BEGIN

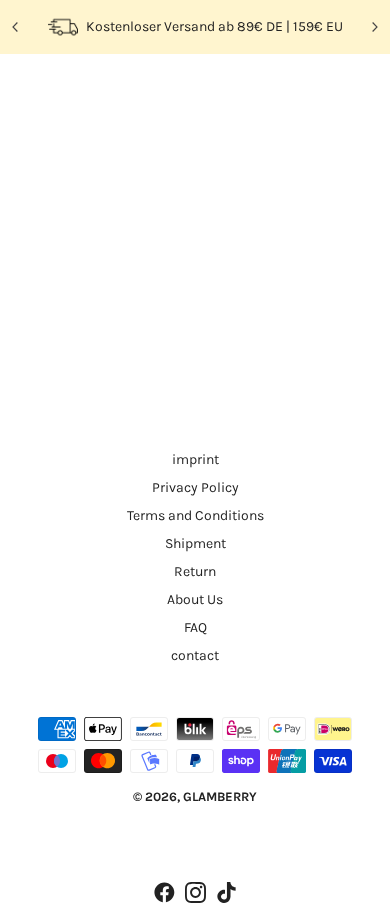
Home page (207, 294)
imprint (195, 459)
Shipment (195, 543)
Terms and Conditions (195, 515)
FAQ (195, 627)
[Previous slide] (16, 27)
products (223, 317)
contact (195, 655)
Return (195, 571)
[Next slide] (374, 27)
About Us (195, 599)
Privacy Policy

END

◆ TASK TO COMPLETE:
Please give back the material above exactly as written, pictures omitted.

◆ FINISHED TASK:
Home page (207, 294)
imprint (195, 459)
Shipment (195, 543)
Terms and Conditions (195, 515)
FAQ (195, 627)
[Previous slide] (16, 27)
products (223, 317)
contact (195, 655)
Return (195, 571)
[Next slide] (374, 27)
About Us (195, 599)
Privacy Policy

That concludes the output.